資料5:テクノロジーによる評価の自動化と効率化
普及の鍵を握る中小企業の負担軽減策として、SecureNavi株式会社より、AI等を活用したオールインワンサービス「StarQuest」の提案がありました。アセスメントシート作成の半自動化や、継続的な監査の実現に向けたツール提供により、評価プロセスの効率化と、評価サービスの供給量確保を両立させるアプローチが示されました。
資料6:金融エコシステムを活用した普及・定着戦略
株式会社NTTデータからは、地域金融機関をフロントとした普及シナリオが提示されました。信頼ある既存チャネルを通じて制度を周知し、セキュリティ対策状況を「事業性融資の与信モデル」へ組み込むなど、企業にとって中長期的なインセンティブが働く仕組みの構築が検討されています。これは、セキュリティを単なるコストではなく、企業の信用力として捉える試みと言えます。
おわりに
今回、サプライチェーン強化に向けた制度設計の資料を読み込み、セキュリティ対策が単なるITの課題ではなく、わが国の産業基盤を支える信頼のインフラとして再定義されようとしている過程を深く理解することができました。

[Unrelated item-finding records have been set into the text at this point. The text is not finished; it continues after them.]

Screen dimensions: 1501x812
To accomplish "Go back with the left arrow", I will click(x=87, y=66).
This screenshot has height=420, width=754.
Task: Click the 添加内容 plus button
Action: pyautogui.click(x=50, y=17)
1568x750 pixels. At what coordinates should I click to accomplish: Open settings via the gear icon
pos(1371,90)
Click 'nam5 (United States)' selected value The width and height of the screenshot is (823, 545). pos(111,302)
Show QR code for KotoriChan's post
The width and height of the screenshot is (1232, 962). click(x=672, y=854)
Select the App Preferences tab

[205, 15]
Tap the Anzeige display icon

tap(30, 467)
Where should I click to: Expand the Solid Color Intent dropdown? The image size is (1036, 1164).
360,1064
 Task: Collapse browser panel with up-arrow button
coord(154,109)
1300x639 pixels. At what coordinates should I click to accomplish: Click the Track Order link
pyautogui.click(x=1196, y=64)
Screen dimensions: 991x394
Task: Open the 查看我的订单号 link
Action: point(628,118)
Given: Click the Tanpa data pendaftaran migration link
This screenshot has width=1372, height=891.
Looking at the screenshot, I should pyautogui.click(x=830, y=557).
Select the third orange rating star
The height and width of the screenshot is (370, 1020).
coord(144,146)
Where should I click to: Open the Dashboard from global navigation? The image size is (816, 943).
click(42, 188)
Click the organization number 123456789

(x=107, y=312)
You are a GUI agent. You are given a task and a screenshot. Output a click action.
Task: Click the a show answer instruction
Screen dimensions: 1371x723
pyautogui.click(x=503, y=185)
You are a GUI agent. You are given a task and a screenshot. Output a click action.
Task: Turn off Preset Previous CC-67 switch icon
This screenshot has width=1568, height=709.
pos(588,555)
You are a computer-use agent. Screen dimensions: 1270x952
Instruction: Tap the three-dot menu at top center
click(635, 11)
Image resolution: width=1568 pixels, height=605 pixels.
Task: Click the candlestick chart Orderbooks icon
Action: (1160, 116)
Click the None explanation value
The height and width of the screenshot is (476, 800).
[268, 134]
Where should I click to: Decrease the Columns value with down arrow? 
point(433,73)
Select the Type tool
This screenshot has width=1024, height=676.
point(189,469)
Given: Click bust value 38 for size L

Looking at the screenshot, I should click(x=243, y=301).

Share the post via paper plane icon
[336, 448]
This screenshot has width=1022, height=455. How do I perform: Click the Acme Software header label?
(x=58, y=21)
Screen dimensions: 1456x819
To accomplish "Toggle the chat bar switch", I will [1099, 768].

特に印象的だったのは、「信頼の可視化と経済的インセンティブの融合」という考え方です。公的な評価制度を軸にしつつ、民間のテクノロジーによる効率化や、金融機関を通じた与信への反映など、多角的なアプローチで社会実装を図ろうとする動きは、非常に合理的かつ画期的だと感じました。また、膨大なパブリックコメントへの対応を通じて制度が研ぎ澄まされていく様子を学び、一過性の施策ではなく、持続可能な制度を目指す強い意志を感じ取ることができました。
高度化するサイバー脅威に対し、一企業だけでなくサプライチェーン全体で立ち向かうためのこの取り組みは、これからのデジタル社会において必須のピースです。私自身も、技術面だけでなく、こうした社会制度や経済的枠組みの視点を持つことで、セキュリティの重要性をより多層的に捉えられるようになり、大きな学びを得ることができました。